I’m looking for the inversion of this: Works that are Great, undeniably so, but not Good in any reasonable sense. The works that remind us that the canon is not a popularity contest, or a greatest hits compilation. Metropolis is an example: It is a Great Film with archetypes instead of characters, overblown emotionalism, a plot scrawled on a napkin, and the worst kind of sententious ending possible in the medium of film. If it were not a Great Film it would be justifiably forgotten today. Lord of the Flies is a Great Novel but any Goodness it may have had is beaten out of it by repeated blunt metaphor trauma. Any further examples?

I find Moby Dick to be great(what an achievement), but not good.

I don’t have any, but I love “blunt metaphor trauma.” I’m going to find a way to work that into a conversation.

Oh yes, especially due to the fact it has within it, like a tumor promising to metastasize, the beginnings of a textbook on cetacean biology.

SpazCat: Thank you.

It has been a while since I read them, so my memory may be faulty, but I am tempted to place the Foundation trilogy here.
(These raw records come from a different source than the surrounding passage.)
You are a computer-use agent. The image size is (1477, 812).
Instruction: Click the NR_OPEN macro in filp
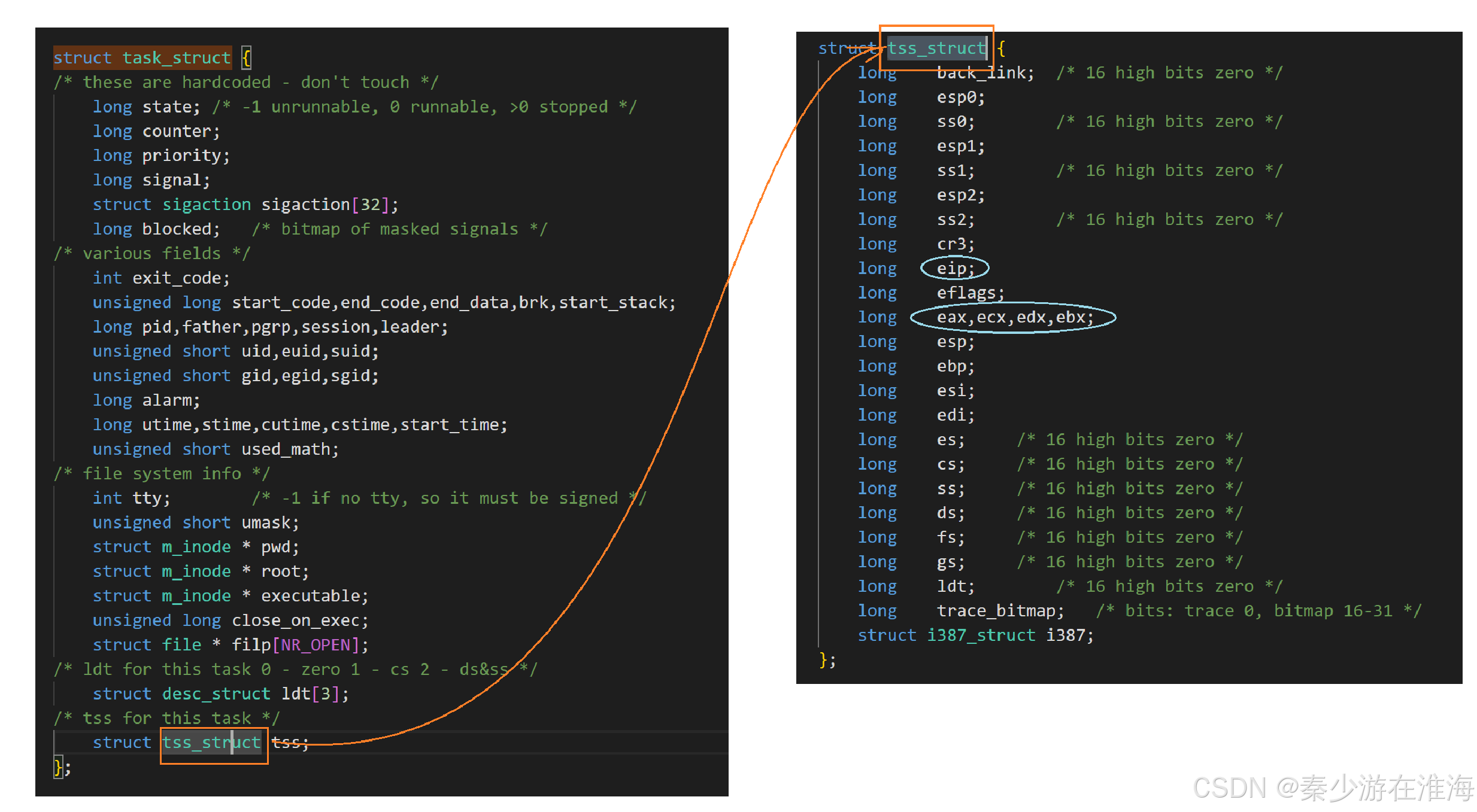click(x=316, y=644)
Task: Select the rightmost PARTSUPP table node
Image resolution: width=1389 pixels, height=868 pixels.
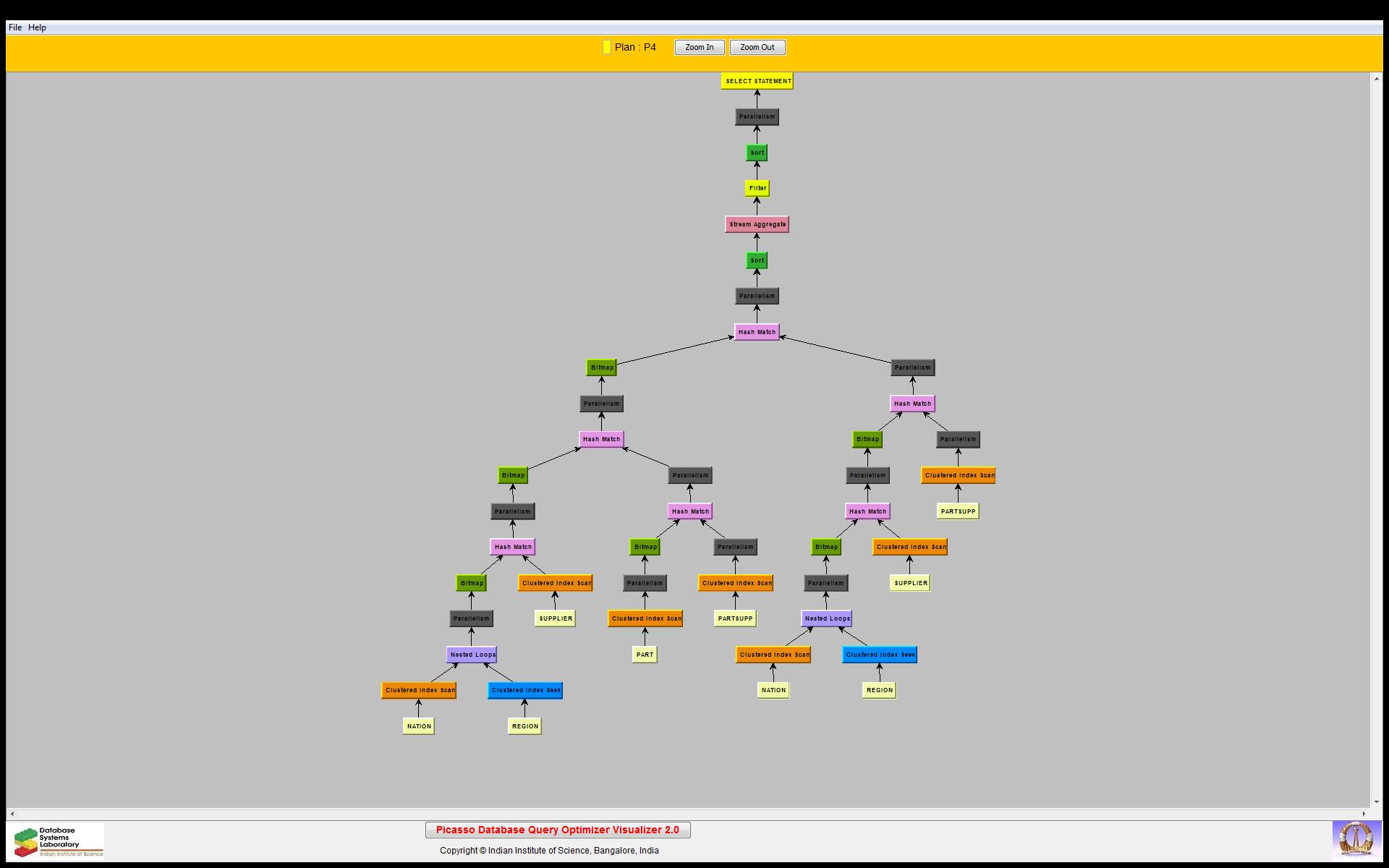Action: [x=958, y=511]
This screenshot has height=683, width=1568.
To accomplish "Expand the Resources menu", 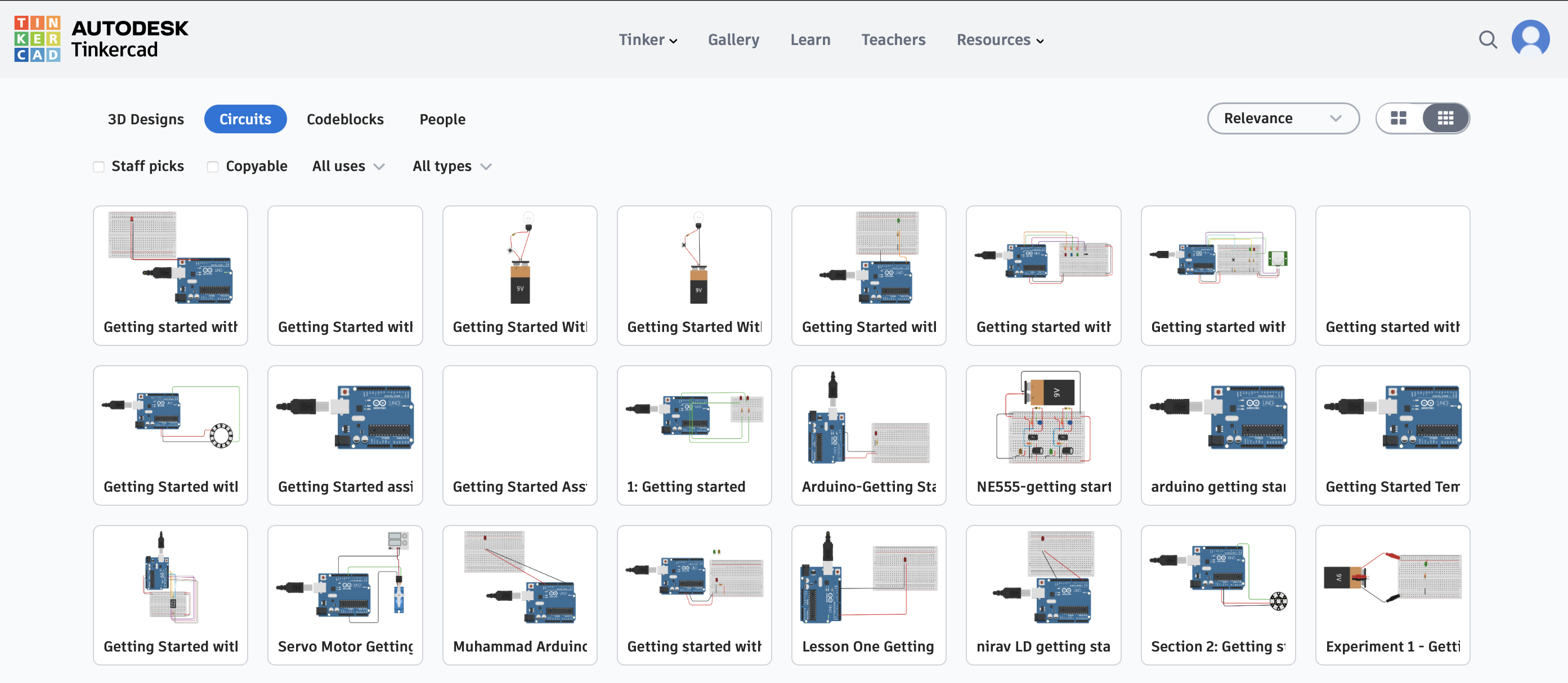I will [1000, 39].
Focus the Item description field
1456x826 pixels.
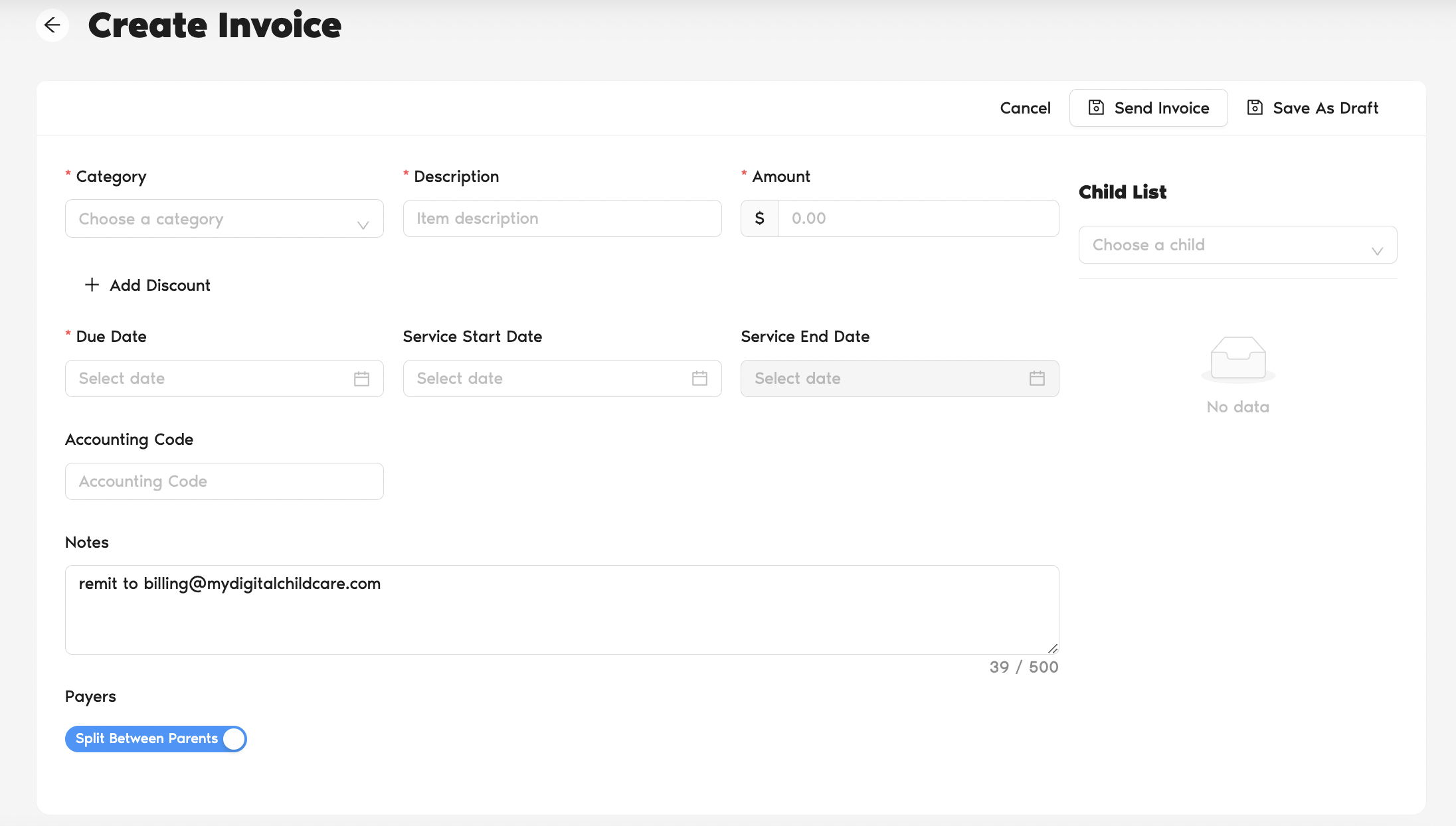pyautogui.click(x=562, y=218)
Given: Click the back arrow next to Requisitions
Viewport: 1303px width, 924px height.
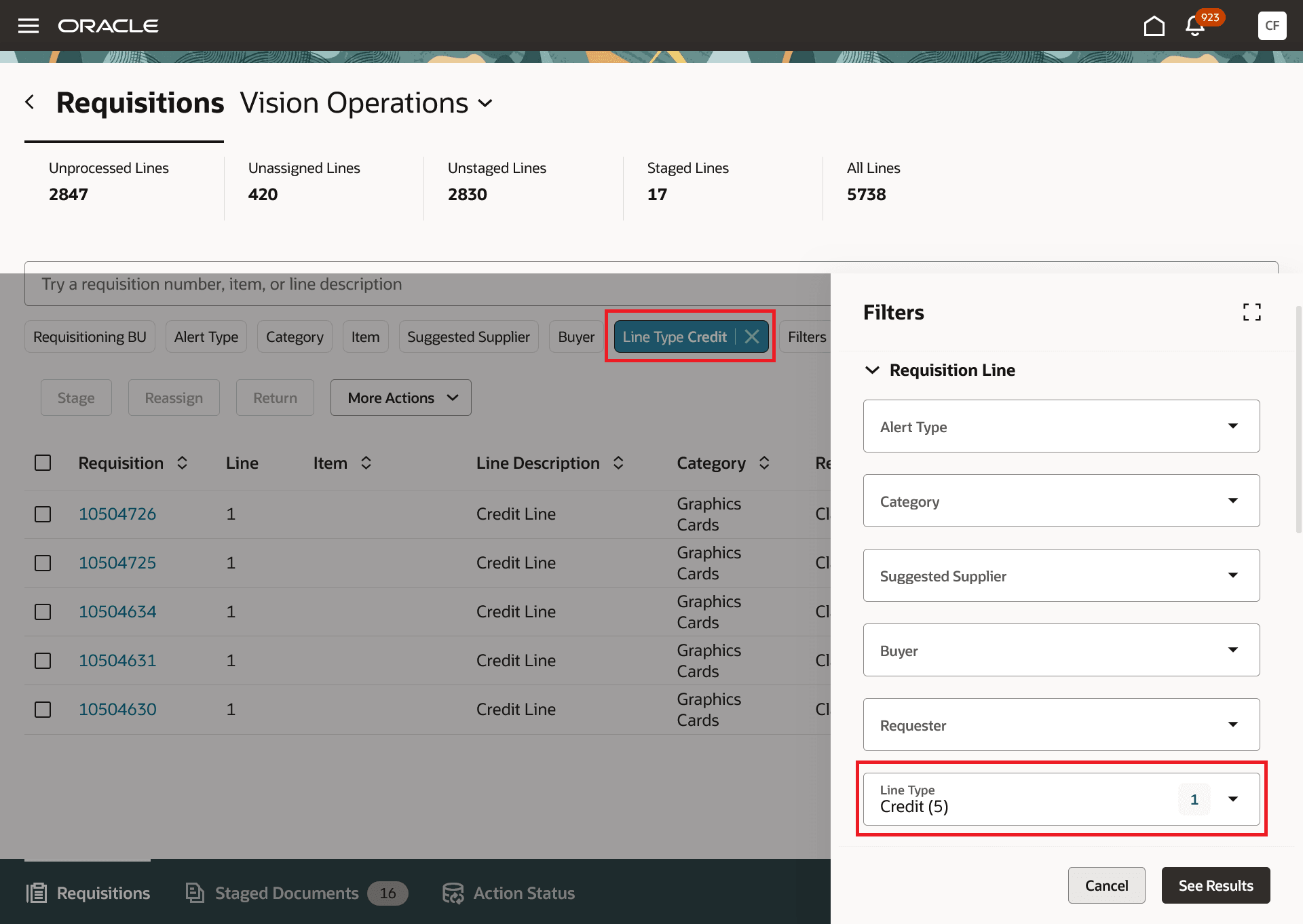Looking at the screenshot, I should (30, 102).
Asimov is a great writer, but with these works I think he became too involved with the overarching mythos and “Psychohistory” and allowed them to overshadow the individual stories within that mythos.

Which I suppose is part of the problem of ‘psychohistory’ itself - when everything can be determined precisely at the macro level, the problems of the lower levels become meaningless since they will have no bearing on the macro predictions.

I really liked Moby Dick and Lord of the Flies. I found the process of early 19th century whaling unbelievably fascinating. I guess I’m a nerd.

Continuing in the “I’m a nerd vein,” I think the original Star Trek television series might count. It paved the way for lots of sci-fi tv and film, and for the 60s it’s message of “In the future Russians and Americans and blacks and Jews who overact will all get along,” was fairly pertinent. That being said, the show itself has some obvious short comings, especially to a contemporary viewer.

Haha, once again, I liked Moby Dick, but that really made me laugh.

TvTropes actually says that Blunt Metaphor Trauma means something different than your usage of the term. However, I like your usage better.